Do not allow values to be migrated without MACs if the destination already has a MAC.

chrome/browser/prefs/tracked/pref_hash_browsertest.cc

Index: chrome/browser/prefs/tracked/pref_hash_browsertest.cc
diff --git a/chrome/browser/prefs/tracked/pref_hash_browsertest.cc b/chrome/browser/prefs/tracked/pref_hash_browsertest.cc
index 1ee4bf79f91f669dad0a7a098c35a98345d625da..2c163e7fa4a840f8750d15922ac51f4b85f747d4 100644
--- a/chrome/browser/prefs/tracked/pref_hash_browsertest.cc
+++ b/chrome/browser/prefs/tracked/pref_hash_browsertest.cc
@@ -776,3 +776,67 @@ class PrefHashBrowserTestChangedSplitPref : public PrefHashBrowserTestBase {
 };
 
 PREF_HASH_BROWSER_TEST(PrefHashBrowserTestChangedSplitPref, ChangedSplitPref);
+
+// Verifies that adding a value to unprotected preferences for a key which is
+// still using the default (i.e. has no value stored in protected preferences)
+// doesn't allow that value to slip in with no valid MAC (regression test for
+// http://crbug.com/414554)
+class PrefHashBrowserTestUntrustedAdditionToPrefs
+    : public PrefHashBrowserTestBase {
+ public:
+  virtual void SetupPreferences() OVERRIDE {
+    // Ensure there is no user-selected value for kRestoreOnStartup.
+    EXPECT_FALSE(
+        profile()->GetPrefs()->GetUserPrefValue(prefs::kRestoreOnStartup));
+  }
+
+  virtual void AttackPreferencesOnDisk(

[Bernhard Bauer, 2014/09/16 08:10:54]

Does this need an OVERRIDE?

[gab, 2014/09/16 12:14:22]

Yep, and it already has it, see two lines below after params ;-)!

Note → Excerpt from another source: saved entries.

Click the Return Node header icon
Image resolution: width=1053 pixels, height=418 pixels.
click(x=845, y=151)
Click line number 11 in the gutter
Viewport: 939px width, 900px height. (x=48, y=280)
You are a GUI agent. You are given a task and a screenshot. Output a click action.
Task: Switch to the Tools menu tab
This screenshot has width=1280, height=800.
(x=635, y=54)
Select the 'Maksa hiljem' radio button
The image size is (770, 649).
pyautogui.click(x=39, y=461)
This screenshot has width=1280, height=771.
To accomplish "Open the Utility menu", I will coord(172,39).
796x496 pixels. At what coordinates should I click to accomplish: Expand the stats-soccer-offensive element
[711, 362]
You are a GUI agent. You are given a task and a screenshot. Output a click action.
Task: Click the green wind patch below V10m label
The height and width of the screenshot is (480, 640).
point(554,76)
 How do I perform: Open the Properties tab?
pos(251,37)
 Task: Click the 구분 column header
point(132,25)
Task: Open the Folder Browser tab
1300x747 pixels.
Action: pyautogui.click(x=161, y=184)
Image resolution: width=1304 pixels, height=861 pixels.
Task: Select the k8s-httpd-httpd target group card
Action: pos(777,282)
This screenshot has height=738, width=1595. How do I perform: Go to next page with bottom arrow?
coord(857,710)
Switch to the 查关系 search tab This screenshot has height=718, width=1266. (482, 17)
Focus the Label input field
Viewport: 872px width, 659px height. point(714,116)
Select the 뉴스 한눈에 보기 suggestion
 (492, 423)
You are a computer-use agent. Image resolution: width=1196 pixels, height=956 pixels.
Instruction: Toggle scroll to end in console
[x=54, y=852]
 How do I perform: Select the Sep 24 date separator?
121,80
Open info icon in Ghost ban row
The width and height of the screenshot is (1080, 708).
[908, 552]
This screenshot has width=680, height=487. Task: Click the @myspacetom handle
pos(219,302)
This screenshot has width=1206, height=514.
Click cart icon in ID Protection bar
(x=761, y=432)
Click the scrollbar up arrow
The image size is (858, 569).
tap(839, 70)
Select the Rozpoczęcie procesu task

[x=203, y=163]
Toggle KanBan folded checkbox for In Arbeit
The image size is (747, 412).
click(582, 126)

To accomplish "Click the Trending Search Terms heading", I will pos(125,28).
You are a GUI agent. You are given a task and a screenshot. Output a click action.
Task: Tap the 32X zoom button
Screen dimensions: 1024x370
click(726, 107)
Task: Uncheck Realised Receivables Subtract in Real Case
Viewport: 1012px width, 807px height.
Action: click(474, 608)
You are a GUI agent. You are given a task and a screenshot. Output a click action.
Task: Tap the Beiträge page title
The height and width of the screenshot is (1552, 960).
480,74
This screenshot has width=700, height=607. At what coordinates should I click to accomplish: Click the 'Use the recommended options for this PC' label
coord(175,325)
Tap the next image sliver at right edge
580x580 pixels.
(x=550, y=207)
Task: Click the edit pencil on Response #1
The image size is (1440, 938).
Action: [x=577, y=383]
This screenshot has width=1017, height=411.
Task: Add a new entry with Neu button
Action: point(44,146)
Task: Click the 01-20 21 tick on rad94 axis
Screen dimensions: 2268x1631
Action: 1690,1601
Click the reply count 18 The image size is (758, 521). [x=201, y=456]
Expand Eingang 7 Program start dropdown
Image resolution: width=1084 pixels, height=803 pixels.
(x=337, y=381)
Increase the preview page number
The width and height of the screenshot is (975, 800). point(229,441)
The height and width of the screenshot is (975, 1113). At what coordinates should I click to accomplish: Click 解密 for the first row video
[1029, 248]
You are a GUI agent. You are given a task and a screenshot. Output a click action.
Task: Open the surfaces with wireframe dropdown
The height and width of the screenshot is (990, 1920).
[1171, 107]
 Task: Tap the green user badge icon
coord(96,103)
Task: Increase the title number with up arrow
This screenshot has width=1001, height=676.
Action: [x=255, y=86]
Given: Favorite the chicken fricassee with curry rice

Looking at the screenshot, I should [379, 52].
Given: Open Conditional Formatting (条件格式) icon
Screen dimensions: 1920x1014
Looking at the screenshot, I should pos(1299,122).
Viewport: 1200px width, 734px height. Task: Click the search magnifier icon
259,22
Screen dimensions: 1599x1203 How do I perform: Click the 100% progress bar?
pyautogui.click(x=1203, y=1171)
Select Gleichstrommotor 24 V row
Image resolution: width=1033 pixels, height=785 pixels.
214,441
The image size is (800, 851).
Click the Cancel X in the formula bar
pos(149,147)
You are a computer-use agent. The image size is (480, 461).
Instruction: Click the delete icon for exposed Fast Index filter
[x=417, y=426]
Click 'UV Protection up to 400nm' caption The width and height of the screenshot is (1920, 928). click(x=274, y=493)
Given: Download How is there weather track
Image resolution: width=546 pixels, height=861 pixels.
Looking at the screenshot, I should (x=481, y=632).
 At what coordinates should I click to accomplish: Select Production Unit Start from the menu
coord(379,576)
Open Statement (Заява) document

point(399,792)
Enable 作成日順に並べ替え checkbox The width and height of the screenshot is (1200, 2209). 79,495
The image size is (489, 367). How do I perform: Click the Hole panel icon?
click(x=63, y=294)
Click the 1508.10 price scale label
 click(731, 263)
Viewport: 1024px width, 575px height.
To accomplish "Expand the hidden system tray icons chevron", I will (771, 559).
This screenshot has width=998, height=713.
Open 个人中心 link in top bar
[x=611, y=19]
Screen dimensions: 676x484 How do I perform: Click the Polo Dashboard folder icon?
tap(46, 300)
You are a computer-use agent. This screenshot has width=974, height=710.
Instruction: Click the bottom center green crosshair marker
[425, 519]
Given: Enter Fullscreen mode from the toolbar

+      base::DictionaryValue* unprotected_preferences,
+      base::DictionaryValue* protected_preferences) OVERRIDE {
+    unprotected_preferences->SetInteger(prefs::kRestoreOnStartup,
+                                        SessionStartupPref::LAST);
+  }
+
+  virtual void VerifyReactionToPrefAttack() OVERRIDE {
+    // Expect a single Changed event for tracked pref #3 (kRestoreOnStartup) if
+    // not protecting; if protection is enabled the change should be a no-op.
+    int changed_expected =
+        protection_level_ == PROTECTION_DISABLED_FOR_GROUP ? 1 : 0;
+    EXPECT_EQ(
+        (protection_level_ > PROTECTION_DISABLED_ON_PLATFORM &&
+         protection_level_ < PROTECTION_ENABLED_BASIC) ? changed_expected : 0,
+        GetTrackedPrefHistogramCount("Settings.TrackedPreferenceChanged",
+                                     BEGIN_ALLOW_SINGLE_BUCKET + 3));
+    EXPECT_EQ(protection_level_ > PROTECTION_DISABLED_ON_PLATFORM
+                  ? num_tracked_prefs() - changed_expected : 0,
+              GetTrackedPrefHistogramCount(
+                  "Settings.TrackedPreferenceUnchanged", ALLOW_ANY));
+
+    EXPECT_EQ(
+        (protection_level_ > PROTECTION_DISABLED_ON_PLATFORM &&
+         protection_level_ < PROTECTION_ENABLED_BASIC) ? 1 : 0,
+        GetTrackedPrefHistogramCount("Settings.TrackedPreferenceWantedReset",
+                                     BEGIN_ALLOW_SINGLE_BUCKET + 3));
+    EXPECT_EQ(0,
+              GetTrackedPrefHistogramCount("Settings.TrackedPreferenceReset",
+                                           ALLOW_NONE));
+
+    // Nothing else should have triggered.
+    EXPECT_EQ(0,
+              GetTrackedPrefHistogramCount("Settings.TrackedPreferenceCleared",
+                                           ALLOW_NONE));
+    EXPECT_EQ(0,
+              GetTrackedPrefHistogramCount(
+                  "Settings.TrackedPreferenceInitialized", ALLOW_NONE));
+    EXPECT_EQ(0,
+              GetTrackedPrefHistogramCount(
+                  "Settings.TrackedPreferenceTrustedInitialized", ALLOW_NONE));
+    EXPECT_EQ(
+        0,
+        GetTrackedPrefHistogramCount(
+            "Settings.TrackedPreferenceMigratedLegacyDeviceId", ALLOW_NONE));
+  }
+};
+
+PREF_HASH_BROWSER_TEST(PrefHashBrowserTestUntrustedAdditionToPrefs,
+                       UntrustedAdditionToPrefs);